Primary considerations of equal weight for any action:

  1. Benefit to the snake. Is the action impact survivable and justified?
  2. Benefit to the homeowner. Are residents and pets made safer by action?
  3. Benefit to community. Is the public perception of wildlife positively affected by action?

Additional considerations that help shape decision-making, but are always secondary to the primary goals:

  1. Benefit to education/research. Is there information or a teachable opportunity gained by action?
  2. Benefit to ___insert relocation org here___. Does action help advance the operation and ability to positively affect primary goals?
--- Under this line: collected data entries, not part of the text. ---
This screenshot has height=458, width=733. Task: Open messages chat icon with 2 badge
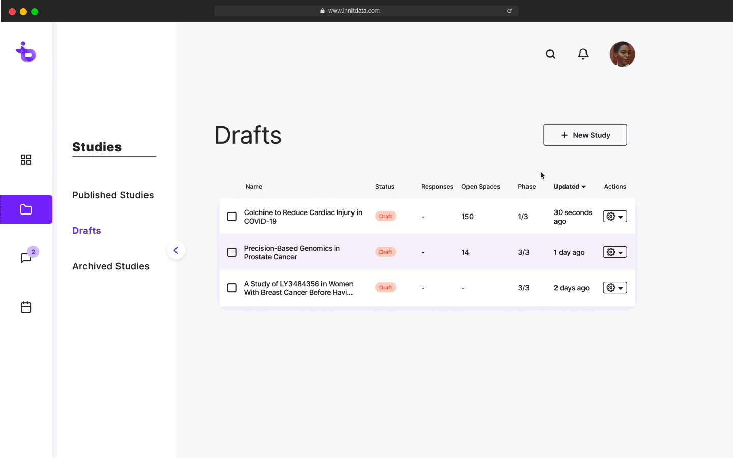(x=26, y=258)
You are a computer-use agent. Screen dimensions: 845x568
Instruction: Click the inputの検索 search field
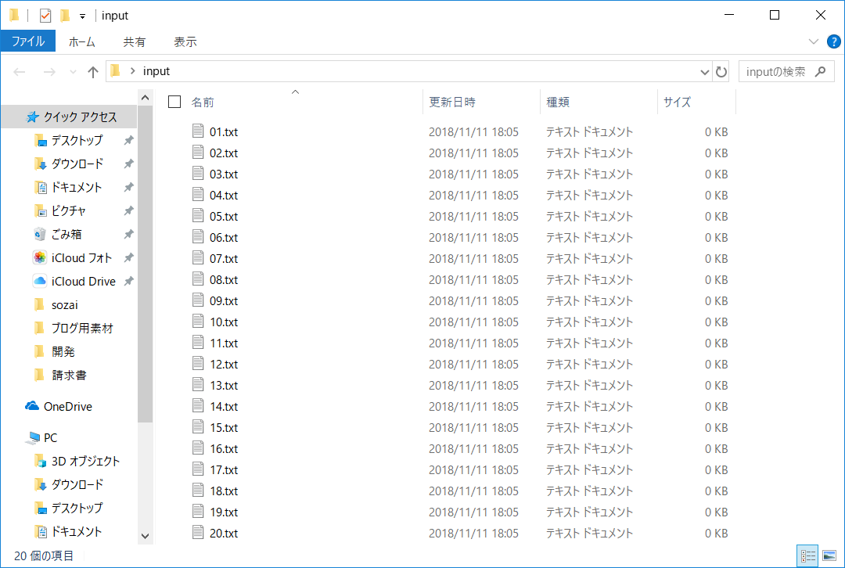pyautogui.click(x=775, y=71)
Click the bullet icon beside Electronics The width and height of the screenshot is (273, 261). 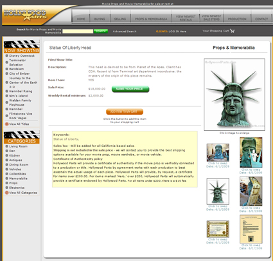click(x=6, y=188)
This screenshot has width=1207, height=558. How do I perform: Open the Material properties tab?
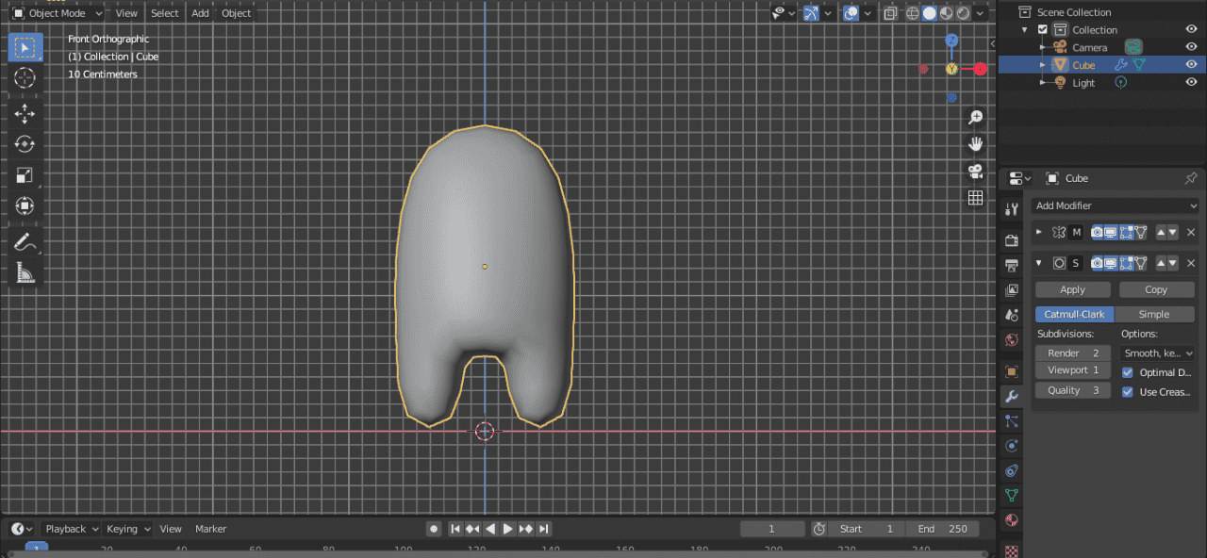point(1012,519)
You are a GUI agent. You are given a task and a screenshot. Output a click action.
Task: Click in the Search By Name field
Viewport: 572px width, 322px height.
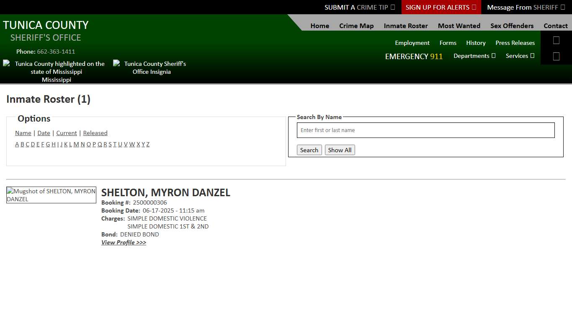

Ultimately, capturing and relocating snakes must progress one goal above all else: peacefully mitigate immediate wildlife conflict while providing long-term, sustainable alternatives. Snake relocation is the quick fix, snake fencing, education, research, and ongoing outreach are the long game; the latter category should perpetually attempt to put the former out of business.

These Coachwhips were requested to be removed by a homeowner, though they are harmless and eaters of rattlesnakes, and that is OK.

Why would a homeowner want to get rid of a beneficial snake, like a Kingsnake or Gophersnake?

Desert-savvy homeowners know that there is no better friend to have in the backyard than these large, harmless snakes. They are amazing, free pest control, in the very least. Some, like Kingsnakes and Coachwhips, even eat rattlesnakes (not Gophersnakes, contrary to popular belief, but that’s a subject for a different article). They don’t hurt anyone, including kids and dogs, as they quietly patrol the neighborhood looking to take out rodents wherever they find them.

The only downside? Simply, some people just do not like snakes. That dislike is most often synonymous with fear. Regardless of the type, aside from any knowledge, a deep cultural-phobia persists for many (I covered much of this in an earlier article about pre-summer mental preparation for the snake-phobic along with some resources if you’re firmly in the “hate snakes” crowd.)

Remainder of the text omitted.